[SET OF TASKS]
A) Revise the DMARC update overview starting at "Key takeaways" and ending at "reliable at scale.", replacing "organizations" with "companies".
B) According to the DMARC update overview, why are organizations being pushed toward full DMARC enforcement and better visibility into every email source?

[SELECTED PASSAGE]
__________________________________________________

Key takeaways
- New standards require a careful review of your published DMARC policies.
- Not only is policy inheritance behavior changing significantly, but so is the determination of the “organizational domain.”
- Because sender requirements are tightening, organizations are being pushed toward full DMARC enforcement and better visibility into every email source.
Email authentication is entering its next phase. DMARC, long a cornerstone for domain protection and anti-phishing, is being updated through an emerging specification. These changes aim to close long-standing gaps. They also aim to improve alignment with modern email ecosystems and make enforcement more reliable at scale.
For security and product leaders, this isn’t just a standards update. It’s an opportunity to strengthen domain protection, reduce impersonation risk, and improve visibility. Here’s what you need to know.
What Is DMARC RFC 9989?
The new specification builds on the original DMARC RFC 7489 but refines ambiguous behaviors, standardizes interpretations across receivers, and introduces improvements based on a decade of operational experience.

__________________________________________________

[DATA BLOCK]
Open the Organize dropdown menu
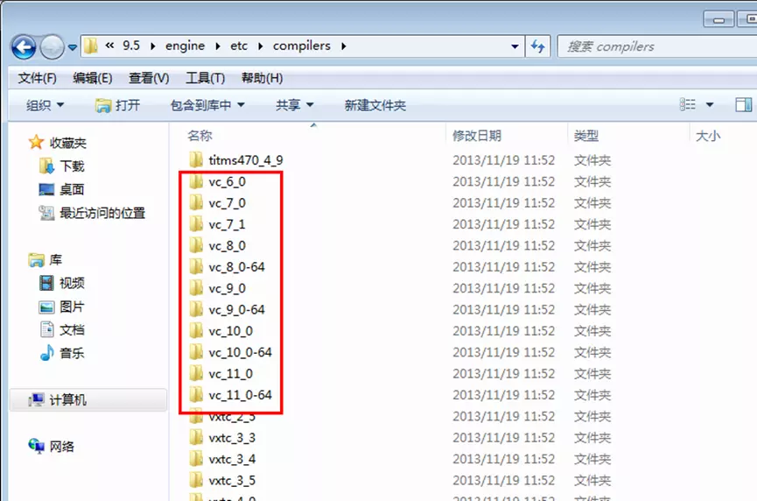Screen dimensions: 757x501 point(45,105)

__________________________________________________

[RESPONSES BY TASK]
A)
Key takeaways
- New standards require a careful review of your published DMARC policies.
- Not only is policy inheritance behavior changing significantly, but so is the determination of the “organizational domain.”
- Because sender requirements are tightening, companies are being pushed toward full DMARC enforcement and better visibility into every email source.
Email authentication is entering its next phase. DMARC, long a cornerstone for domain protection and anti-phishing, is being updated through an emerging specification. These changes aim to close long-standing gaps. They also aim to improve alignment with modern email ecosystems and make enforcement more reliable at scale.

B) Sender requirements are tightening, and that pushes organizations toward full DMARC enforcement and better visibility into every email source.